[Excerpted passage]
▼

Ginsburg, 87, died Friday from complications of metastatic pancreatic cancer — one of five bouts with cancer she endured during the last two decades of her extraordinary life.

Nominated to the court in 1993 by President Bill Clinton, she was a standard-­bearer for women's rights and the second woman to be named to the court — and, in her later years, a pop culture icon.

Her death just six weeks before the Nov. 3 election will launch a high-stakes push by President Donald Trump and the Republican-majority Senate to nominate and confirm her successor in the face of fierce opposition from Democrats.

Just days before her death, National Public Radio reported, Ginsburg dictated the following statement to her granddaughter: "My most fervent wish is that I will not be replaced until a new president is installed."

Her plea won't matter to Senate Majority Leader Mitch McConnell or to Trump, who recently listed Republican Sens. Ted Cruz and Tom Cotton and other potential candidates for any court vacancies under his watch.

McConnell wasted no time, issuing a statement Friday evening saying that Trump's nominee would receive a vote on the Senate floor. Yes, that's the same Mitch McConnell who sat on President Barack Obama's nomination of Merrick Garland after Justice Antonin Scalia died in an election year.

The bitter fight over that plan will unfold in the weeks ahead. Before it heats up, Americans should pause to reflect on a life that could only have been lived in America.

"Our Nation has lost a jurist of historic stature," Chief Justice John Roberts said in a statement. "We at the Supreme Court have lost a cherished colleague. Today we mourn, but with confidence that future generations will remember Ruth Bader Ginsburg as we knew her — a tireless and resolute champion of justice."

Ginsburg rose from middle-class roots in Brooklyn, N.Y., to graduate at the top of her Columbia University law school class in 1959. Law firm jobs were elusive because, as she put it in 2007, she had "three strikes against her" — for being Jewish, female and a mother.

But she overcame those obstacles to become a champion for women and minorities — and an inspiration to her admirers for her resilience in the face of cancer and her passionate dissents, earning the nickname "Notorious RBG."

▲

[Provided data]
▼

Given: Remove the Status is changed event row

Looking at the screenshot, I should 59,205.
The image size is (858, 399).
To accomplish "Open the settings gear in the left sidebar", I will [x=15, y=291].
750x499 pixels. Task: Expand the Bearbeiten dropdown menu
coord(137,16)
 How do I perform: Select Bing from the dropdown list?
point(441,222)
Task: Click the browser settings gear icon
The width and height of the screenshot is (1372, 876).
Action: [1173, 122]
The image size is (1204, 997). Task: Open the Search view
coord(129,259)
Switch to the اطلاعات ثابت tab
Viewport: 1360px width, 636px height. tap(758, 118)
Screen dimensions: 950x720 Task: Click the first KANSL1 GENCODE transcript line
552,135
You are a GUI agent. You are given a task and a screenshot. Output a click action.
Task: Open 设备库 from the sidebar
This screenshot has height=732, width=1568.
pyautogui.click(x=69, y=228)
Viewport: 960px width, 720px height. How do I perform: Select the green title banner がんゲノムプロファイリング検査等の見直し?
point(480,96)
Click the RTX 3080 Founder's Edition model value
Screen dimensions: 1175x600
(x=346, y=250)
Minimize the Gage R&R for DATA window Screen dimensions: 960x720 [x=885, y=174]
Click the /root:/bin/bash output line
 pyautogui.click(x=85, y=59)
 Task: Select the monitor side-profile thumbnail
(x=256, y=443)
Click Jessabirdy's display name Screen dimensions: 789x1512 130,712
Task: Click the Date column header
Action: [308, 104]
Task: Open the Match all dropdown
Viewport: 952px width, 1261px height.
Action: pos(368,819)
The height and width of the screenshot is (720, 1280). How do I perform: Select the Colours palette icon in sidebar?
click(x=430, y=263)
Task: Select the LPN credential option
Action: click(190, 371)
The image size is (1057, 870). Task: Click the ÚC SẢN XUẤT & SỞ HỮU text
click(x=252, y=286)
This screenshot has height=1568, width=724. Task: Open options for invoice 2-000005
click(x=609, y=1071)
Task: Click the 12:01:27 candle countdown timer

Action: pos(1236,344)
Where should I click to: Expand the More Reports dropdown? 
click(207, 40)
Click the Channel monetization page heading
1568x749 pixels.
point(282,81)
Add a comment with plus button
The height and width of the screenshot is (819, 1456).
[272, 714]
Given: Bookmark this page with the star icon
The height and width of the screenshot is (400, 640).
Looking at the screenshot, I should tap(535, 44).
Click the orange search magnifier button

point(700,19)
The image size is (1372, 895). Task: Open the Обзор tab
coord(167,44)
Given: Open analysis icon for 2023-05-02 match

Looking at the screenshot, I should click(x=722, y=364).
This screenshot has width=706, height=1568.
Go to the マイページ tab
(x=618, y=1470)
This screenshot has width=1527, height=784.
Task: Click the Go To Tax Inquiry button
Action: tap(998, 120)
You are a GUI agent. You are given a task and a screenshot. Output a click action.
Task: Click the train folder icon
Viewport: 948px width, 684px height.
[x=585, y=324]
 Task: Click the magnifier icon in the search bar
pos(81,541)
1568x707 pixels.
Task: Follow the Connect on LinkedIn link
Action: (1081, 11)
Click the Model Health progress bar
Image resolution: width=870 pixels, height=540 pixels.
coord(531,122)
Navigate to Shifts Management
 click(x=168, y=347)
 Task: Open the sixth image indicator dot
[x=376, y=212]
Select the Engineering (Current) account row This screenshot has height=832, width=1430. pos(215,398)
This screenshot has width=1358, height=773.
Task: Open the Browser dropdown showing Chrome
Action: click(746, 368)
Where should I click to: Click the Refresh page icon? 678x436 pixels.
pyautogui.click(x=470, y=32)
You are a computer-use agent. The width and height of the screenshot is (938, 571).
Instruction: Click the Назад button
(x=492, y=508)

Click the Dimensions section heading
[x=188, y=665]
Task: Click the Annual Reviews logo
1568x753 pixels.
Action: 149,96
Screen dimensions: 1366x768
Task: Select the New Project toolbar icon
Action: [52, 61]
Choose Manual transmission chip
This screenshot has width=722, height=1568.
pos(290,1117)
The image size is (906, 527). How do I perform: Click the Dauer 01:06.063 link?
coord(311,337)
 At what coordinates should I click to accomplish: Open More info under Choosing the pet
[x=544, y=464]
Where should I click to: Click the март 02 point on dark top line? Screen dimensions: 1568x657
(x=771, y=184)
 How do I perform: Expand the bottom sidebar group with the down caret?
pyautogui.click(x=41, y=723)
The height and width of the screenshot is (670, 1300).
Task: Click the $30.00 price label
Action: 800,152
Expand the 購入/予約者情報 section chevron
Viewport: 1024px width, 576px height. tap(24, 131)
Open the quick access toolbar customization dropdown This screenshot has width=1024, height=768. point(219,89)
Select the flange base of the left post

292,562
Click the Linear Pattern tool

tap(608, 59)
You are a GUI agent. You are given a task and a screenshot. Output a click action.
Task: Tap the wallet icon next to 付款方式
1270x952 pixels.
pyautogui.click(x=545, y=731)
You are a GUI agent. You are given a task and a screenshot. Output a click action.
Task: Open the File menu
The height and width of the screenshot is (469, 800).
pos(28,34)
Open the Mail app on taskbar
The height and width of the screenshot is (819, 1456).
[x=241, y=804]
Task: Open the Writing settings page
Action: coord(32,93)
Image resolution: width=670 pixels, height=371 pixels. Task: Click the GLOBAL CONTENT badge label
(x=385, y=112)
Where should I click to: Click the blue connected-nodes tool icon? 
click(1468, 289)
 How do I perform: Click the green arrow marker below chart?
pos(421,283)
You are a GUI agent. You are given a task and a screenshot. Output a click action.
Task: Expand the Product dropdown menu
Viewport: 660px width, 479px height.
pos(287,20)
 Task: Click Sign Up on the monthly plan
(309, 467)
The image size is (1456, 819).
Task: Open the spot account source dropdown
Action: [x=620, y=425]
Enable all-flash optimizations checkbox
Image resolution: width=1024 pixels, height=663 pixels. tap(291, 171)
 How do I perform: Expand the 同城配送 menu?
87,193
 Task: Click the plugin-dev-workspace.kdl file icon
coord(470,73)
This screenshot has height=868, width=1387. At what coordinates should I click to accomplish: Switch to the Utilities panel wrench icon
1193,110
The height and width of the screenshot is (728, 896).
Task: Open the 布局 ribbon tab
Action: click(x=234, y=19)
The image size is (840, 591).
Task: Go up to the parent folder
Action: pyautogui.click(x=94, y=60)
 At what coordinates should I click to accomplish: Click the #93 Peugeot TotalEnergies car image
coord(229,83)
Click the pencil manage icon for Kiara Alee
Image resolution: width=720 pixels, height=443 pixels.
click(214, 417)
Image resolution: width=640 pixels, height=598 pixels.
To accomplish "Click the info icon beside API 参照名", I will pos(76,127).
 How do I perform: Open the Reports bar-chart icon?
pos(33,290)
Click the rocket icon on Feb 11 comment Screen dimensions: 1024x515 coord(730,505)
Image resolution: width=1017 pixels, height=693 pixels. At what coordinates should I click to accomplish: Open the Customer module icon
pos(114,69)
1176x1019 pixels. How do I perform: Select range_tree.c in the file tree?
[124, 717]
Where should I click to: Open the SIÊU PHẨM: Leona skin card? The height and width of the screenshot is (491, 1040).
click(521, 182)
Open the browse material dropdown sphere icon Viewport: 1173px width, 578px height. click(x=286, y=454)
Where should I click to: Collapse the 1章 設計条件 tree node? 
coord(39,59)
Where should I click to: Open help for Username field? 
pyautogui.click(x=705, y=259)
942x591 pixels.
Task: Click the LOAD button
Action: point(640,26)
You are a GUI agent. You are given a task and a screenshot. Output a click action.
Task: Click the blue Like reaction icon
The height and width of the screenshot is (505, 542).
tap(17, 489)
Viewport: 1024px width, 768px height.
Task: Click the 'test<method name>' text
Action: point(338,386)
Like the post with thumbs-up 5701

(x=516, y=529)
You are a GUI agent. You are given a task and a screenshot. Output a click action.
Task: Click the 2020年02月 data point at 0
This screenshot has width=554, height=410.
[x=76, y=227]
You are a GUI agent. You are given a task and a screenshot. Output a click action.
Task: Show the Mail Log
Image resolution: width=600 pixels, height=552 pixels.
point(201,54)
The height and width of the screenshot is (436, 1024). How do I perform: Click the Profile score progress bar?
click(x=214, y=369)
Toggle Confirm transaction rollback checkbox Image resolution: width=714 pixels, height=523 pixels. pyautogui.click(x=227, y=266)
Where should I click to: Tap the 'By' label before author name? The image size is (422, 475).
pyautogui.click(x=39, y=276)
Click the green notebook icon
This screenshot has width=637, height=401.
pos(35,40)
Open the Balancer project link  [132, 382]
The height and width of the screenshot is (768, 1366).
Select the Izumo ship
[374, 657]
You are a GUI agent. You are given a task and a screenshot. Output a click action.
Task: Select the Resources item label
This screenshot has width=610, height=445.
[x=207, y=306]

▲

[Assigned task]
Answer these questions from the Ginsburg passage:
1. Which president nominated Ginsburg to the court, and in what year?
2. To whom did Ginsburg dictate her statement days before her death?
3. In what year did she graduate at the top of her Columbia University law school class?
Draw only on the passage about Ruth Bader Ginsburg.

[Exercise result]
1. President Bill Clinton, in 1993.
2. Her granddaughter.
3. 1959.